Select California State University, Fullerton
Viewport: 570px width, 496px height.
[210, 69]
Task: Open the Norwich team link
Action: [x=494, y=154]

§ §

▶ [Aim of the exercise] Would you please give back all of the material above exactly as it stands?

▶ [Response area]
Select California State University, Fullerton
Viewport: 570px width, 496px height.
[210, 69]
Task: Open the Norwich team link
Action: [x=494, y=154]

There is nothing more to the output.